This exercise calls for every line of the listing below that contains the word "title".

Provided information:
=== Section Start ===

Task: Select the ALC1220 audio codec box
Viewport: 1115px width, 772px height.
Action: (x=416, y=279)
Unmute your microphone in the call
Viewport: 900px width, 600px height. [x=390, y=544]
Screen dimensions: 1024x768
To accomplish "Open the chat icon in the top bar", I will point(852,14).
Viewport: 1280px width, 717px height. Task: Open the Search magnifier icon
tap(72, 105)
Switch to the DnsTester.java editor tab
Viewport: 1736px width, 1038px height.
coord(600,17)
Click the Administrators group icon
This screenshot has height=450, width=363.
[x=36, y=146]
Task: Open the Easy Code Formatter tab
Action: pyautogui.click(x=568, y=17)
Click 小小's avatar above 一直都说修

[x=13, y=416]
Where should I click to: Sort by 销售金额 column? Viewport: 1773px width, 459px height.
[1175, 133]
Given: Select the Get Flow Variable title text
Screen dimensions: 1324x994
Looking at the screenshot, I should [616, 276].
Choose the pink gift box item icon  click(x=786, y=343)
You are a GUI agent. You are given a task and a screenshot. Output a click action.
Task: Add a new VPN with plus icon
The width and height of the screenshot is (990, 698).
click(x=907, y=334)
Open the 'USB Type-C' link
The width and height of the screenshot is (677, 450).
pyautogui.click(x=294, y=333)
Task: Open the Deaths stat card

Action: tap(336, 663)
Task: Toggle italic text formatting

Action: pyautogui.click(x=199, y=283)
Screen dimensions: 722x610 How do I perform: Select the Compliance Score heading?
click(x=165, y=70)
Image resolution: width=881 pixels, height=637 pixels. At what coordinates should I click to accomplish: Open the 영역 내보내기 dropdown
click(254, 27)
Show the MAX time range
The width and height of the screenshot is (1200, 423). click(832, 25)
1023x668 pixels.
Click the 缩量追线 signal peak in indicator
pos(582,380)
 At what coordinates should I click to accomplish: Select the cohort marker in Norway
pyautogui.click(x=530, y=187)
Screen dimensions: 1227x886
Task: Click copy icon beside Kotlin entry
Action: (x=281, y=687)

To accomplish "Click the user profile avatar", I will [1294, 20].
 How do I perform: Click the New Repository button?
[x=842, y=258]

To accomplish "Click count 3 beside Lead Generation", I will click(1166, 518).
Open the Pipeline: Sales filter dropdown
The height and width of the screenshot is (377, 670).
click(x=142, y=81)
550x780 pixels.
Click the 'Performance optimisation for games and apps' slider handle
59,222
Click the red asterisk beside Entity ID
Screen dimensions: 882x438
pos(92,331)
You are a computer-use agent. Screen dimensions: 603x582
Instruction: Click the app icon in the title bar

=== Section End ===

Your response:
Given: Select the Get Flow Variable title text
Instruction: Click the app icon in the title bar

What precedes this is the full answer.